Entrées relatives aux coordonnées cibles:

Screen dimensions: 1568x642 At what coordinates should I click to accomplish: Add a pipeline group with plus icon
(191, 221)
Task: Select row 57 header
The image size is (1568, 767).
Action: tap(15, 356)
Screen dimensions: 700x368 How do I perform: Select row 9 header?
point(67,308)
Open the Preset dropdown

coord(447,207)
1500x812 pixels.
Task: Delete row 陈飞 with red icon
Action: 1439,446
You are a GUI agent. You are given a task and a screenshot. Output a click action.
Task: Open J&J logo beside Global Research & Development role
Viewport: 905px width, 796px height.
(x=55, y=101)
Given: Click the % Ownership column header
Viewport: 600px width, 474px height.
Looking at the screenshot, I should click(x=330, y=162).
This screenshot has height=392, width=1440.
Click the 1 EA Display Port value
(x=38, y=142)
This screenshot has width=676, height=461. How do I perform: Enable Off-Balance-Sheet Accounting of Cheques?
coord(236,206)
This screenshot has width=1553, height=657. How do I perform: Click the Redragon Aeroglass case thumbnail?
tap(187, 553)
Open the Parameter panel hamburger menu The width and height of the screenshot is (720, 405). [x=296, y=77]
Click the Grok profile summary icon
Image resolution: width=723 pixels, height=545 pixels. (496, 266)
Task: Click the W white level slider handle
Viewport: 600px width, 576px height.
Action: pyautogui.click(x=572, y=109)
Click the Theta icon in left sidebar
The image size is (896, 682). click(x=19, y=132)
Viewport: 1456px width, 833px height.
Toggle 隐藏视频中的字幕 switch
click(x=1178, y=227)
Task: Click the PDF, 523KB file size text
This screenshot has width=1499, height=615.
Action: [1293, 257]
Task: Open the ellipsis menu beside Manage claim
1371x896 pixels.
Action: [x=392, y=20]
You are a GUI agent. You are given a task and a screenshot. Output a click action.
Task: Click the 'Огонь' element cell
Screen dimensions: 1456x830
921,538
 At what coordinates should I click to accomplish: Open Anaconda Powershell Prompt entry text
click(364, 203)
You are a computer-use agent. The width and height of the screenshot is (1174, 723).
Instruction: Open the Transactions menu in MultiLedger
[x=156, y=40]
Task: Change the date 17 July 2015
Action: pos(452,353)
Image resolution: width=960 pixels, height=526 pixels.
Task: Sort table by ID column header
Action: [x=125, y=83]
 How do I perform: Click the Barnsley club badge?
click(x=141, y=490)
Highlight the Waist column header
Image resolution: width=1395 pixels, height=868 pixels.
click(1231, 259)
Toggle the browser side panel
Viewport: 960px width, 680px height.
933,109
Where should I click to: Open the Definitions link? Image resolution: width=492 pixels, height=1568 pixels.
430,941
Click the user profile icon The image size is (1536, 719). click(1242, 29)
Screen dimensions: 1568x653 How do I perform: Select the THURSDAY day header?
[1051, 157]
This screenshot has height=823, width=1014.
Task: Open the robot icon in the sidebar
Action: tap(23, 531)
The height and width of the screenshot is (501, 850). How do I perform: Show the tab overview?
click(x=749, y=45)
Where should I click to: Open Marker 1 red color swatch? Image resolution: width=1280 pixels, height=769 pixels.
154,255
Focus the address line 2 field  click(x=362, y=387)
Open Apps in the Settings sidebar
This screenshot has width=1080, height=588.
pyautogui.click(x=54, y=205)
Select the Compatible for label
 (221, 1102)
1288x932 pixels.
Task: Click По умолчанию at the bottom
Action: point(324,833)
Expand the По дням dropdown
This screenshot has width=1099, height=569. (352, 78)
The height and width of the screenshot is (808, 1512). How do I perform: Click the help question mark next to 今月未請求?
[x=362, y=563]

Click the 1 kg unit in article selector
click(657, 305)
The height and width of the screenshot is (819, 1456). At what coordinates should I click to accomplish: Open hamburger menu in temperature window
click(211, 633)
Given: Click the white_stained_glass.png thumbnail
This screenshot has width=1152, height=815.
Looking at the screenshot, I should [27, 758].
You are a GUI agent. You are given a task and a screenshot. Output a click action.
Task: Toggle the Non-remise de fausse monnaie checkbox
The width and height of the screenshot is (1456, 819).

Consigne: Citez mot pour mot l'ensemble des entrées ci-dessus, sans en omettre aucune.

Réponse rédigée:
Screen dimensions: 1568x642 At what coordinates should I click to accomplish: Add a pipeline group with plus icon
(191, 221)
Task: Select row 57 header
The image size is (1568, 767).
Action: tap(15, 356)
Screen dimensions: 700x368 How do I perform: Select row 9 header?
point(67,308)
Open the Preset dropdown

coord(447,207)
1500x812 pixels.
Task: Delete row 陈飞 with red icon
Action: 1439,446
You are a GUI agent. You are given a task and a screenshot. Output a click action.
Task: Open J&J logo beside Global Research & Development role
Viewport: 905px width, 796px height.
(x=55, y=101)
Given: Click the % Ownership column header
Viewport: 600px width, 474px height.
Looking at the screenshot, I should click(x=330, y=162).
This screenshot has height=392, width=1440.
Click the 1 EA Display Port value
(x=38, y=142)
This screenshot has width=676, height=461. How do I perform: Enable Off-Balance-Sheet Accounting of Cheques?
coord(236,206)
This screenshot has width=1553, height=657. How do I perform: Click the Redragon Aeroglass case thumbnail?
tap(187, 553)
Open the Parameter panel hamburger menu The width and height of the screenshot is (720, 405). [x=296, y=77]
Click the Grok profile summary icon
Image resolution: width=723 pixels, height=545 pixels. (496, 266)
Task: Click the W white level slider handle
Viewport: 600px width, 576px height.
Action: pyautogui.click(x=572, y=109)
Click the Theta icon in left sidebar
The image size is (896, 682). click(x=19, y=132)
Viewport: 1456px width, 833px height.
Toggle 隐藏视频中的字幕 switch
click(x=1178, y=227)
Task: Click the PDF, 523KB file size text
This screenshot has width=1499, height=615.
Action: [1293, 257]
Task: Open the ellipsis menu beside Manage claim
1371x896 pixels.
Action: [x=392, y=20]
You are a GUI agent. You are given a task and a screenshot. Output a click action.
Task: Click the 'Огонь' element cell
Screen dimensions: 1456x830
921,538
 At what coordinates should I click to accomplish: Open Anaconda Powershell Prompt entry text
click(364, 203)
You are a computer-use agent. The width and height of the screenshot is (1174, 723).
Instruction: Open the Transactions menu in MultiLedger
[x=156, y=40]
Task: Change the date 17 July 2015
Action: pos(452,353)
Image resolution: width=960 pixels, height=526 pixels.
Task: Sort table by ID column header
Action: [x=125, y=83]
 How do I perform: Click the Barnsley club badge?
click(x=141, y=490)
Highlight the Waist column header
Image resolution: width=1395 pixels, height=868 pixels.
click(1231, 259)
Toggle the browser side panel
Viewport: 960px width, 680px height.
933,109
Where should I click to: Open the Definitions link? Image resolution: width=492 pixels, height=1568 pixels.
430,941
Click the user profile icon The image size is (1536, 719). click(1242, 29)
Screen dimensions: 1568x653 How do I perform: Select the THURSDAY day header?
[1051, 157]
This screenshot has height=823, width=1014.
Task: Open the robot icon in the sidebar
Action: tap(23, 531)
The height and width of the screenshot is (501, 850). How do I perform: Show the tab overview?
click(x=749, y=45)
Where should I click to: Open Marker 1 red color swatch? Image resolution: width=1280 pixels, height=769 pixels.
154,255
Focus the address line 2 field  click(x=362, y=387)
Open Apps in the Settings sidebar
This screenshot has width=1080, height=588.
pyautogui.click(x=54, y=205)
Select the Compatible for label
 (221, 1102)
1288x932 pixels.
Task: Click По умолчанию at the bottom
Action: point(324,833)
Expand the По дням dropdown
This screenshot has width=1099, height=569. (352, 78)
The height and width of the screenshot is (808, 1512). How do I perform: Click the help question mark next to 今月未請求?
[x=362, y=563]

Click the 1 kg unit in article selector
click(657, 305)
The height and width of the screenshot is (819, 1456). At what coordinates should I click to accomplish: Open hamburger menu in temperature window
click(211, 633)
Given: Click the white_stained_glass.png thumbnail
This screenshot has width=1152, height=815.
Looking at the screenshot, I should [27, 758].
You are a GUI agent. You are given a task and a screenshot. Output a click action.
Task: Toggle the Non-remise de fausse monnaie checkbox
The width and height of the screenshot is (1456, 819).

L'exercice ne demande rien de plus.